In assisted reproductive technology, The Practice Committee of the American Society for Reproductive Medicine advises that sperm washing is not necessary for males with hepatitis B to prevent transmission, unless the female partner has not been effectively vaccinated.[61] In females with hepatitis B, the risk of vertical transmission during IVF is no different from the risk in spontaneous conception.[61]
Treatment

The hepatitis B infection does not usually require treatment because most adults clear the infection spontaneously.[62] Early antiviral treatment may be required in fewer than 1% of people, whose infection takes a very aggressive course (fulminant hepatitis) or who are immunocompromised. On the other hand, treatment of chronic infection may be necessary to reduce the risk of cirrhosis and liver cancer. Chronically infected individuals with persistently elevated serum alanine aminotransferase, a marker of liver damage, and HBV DNA levels are candidates for therapy.[63] Treatment lasts from six months to a year, depending on medication and genotype.[64]

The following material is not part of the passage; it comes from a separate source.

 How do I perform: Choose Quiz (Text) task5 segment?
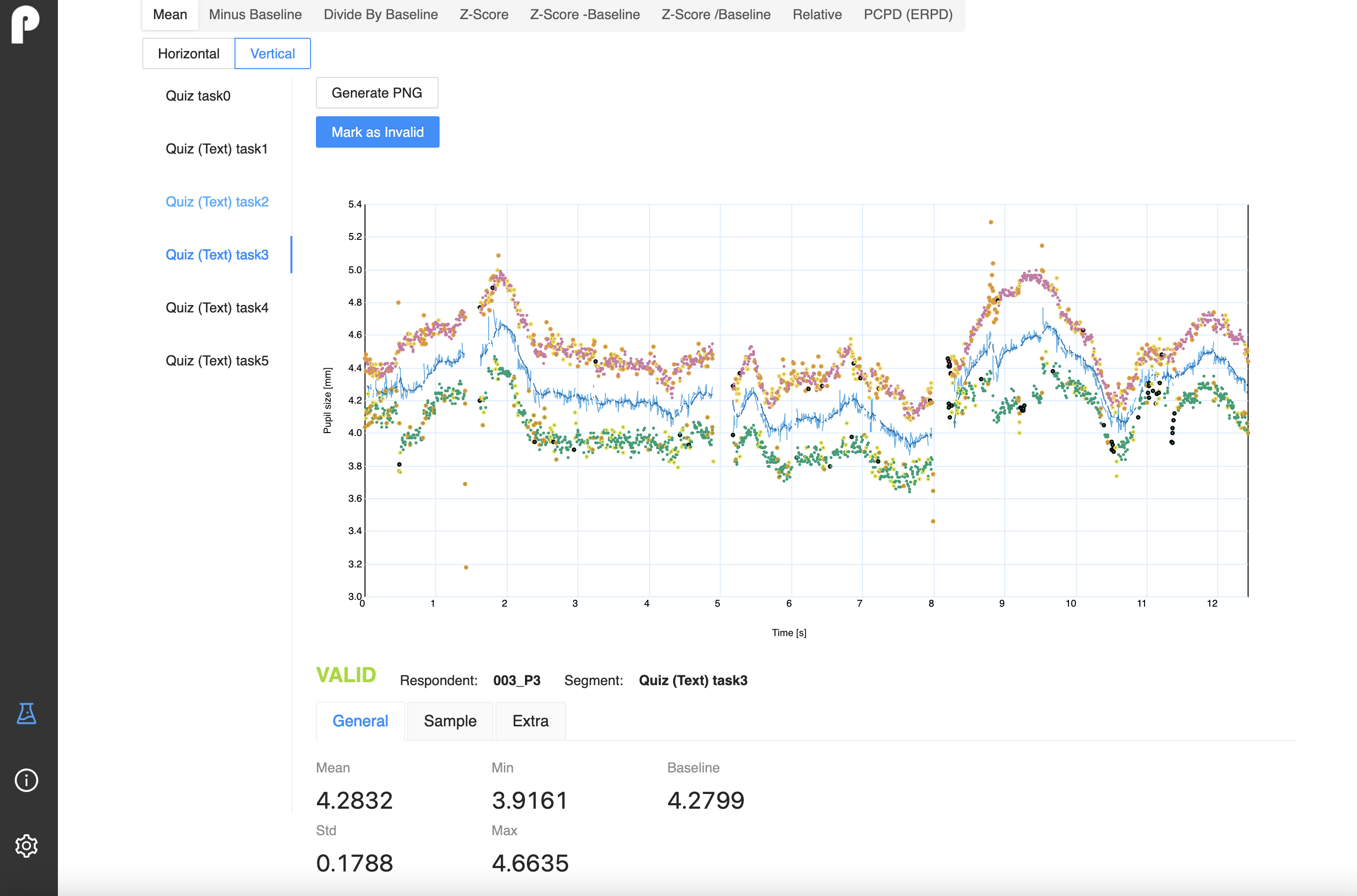coord(217,360)
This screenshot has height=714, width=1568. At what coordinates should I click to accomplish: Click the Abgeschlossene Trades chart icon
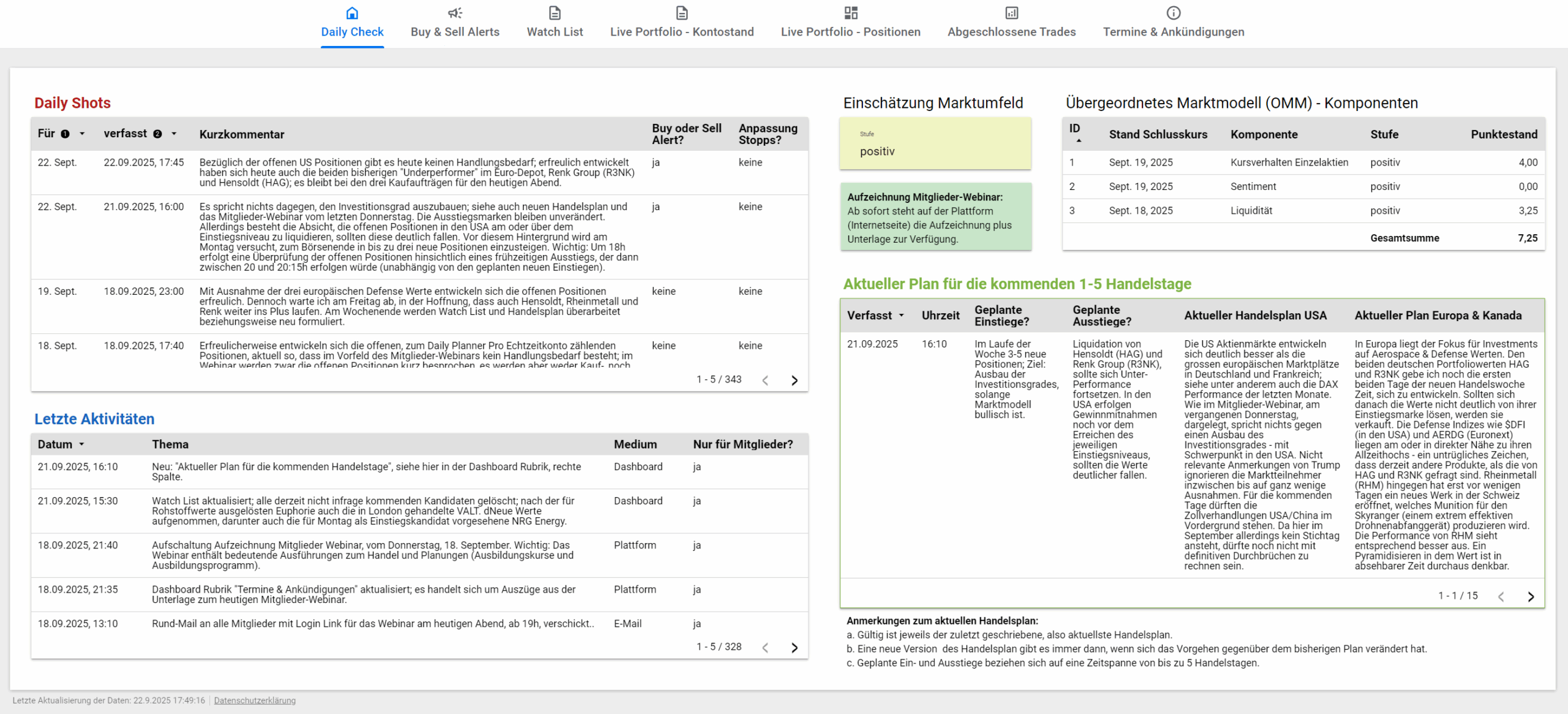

Although none of the available drugs can clear the infection, they can stop the virus from replicating, thus minimizing liver damage. As of 2008, there are seven medications licensed for treatment of hepatitis B infection in the United States. These include antiviral drugs lamivudine (Epivir), adefovir (Hepsera), tenofovir (Viread), telbivudine (Tyzeka) and entecavir (Baraclude), and the two immune system modulators interferon alpha-2a and PEGylated interferon alpha-2a (Pegasys). The use of interferon, which requires injections daily or thrice weekly, has been supplanted by long-acting PEGylated interferon, which is injected only once weekly.[65] However, some individuals are much more likely to respond than others, and this might be because of the genotype of the infecting virus or the person's heredity. The treatment reduces viral replication in the liver, thereby reducing the viral load (the amount of virus particles as measured in the blood).[66] Response to treatment differs between the genotypes. Interferon treatment may produce an e antigen seroconversion rate of 37% in genotype A but only a 6% seroconversion in type D. Genotype B has similar seroconversion rates to type A while type C seroconverts only in 15% of cases. Sustained e antigen loss after treatment is ~45% in types A and B but only 25–30% in types C and D.[67]
Prognosis

Hepatitis B virus infection may be either acute (self-limiting) or chronic (long-standing). Persons with self-limiting infection clear the infection spontaneously within weeks to months.

Children are less likely than adults to clear the infection. More than 95% of people who become infected as adults or older children will stage a full recovery and develop protective immunity to the virus. However, this drops to 30% for younger children, and only 5% of newborns that acquire the infection from their mother at birth will clear the infection.[68] This population has a 40% lifetime risk of death from cirrhosis or hepatocellular carcinoma.[65] Of those infected between the age of one to six, 70% will clear the infection.[69]

Hepatitis D (HDV) can occur only with a concomitant hepatitis B infection, because HDV uses the HBV surface antigen to form a capsid.[70] Co-infection with hepatitis D increases the risk of liver cirrhosis and liver cancer.[71] Polyarteritis nodosa is more common in people with hepatitis B infection.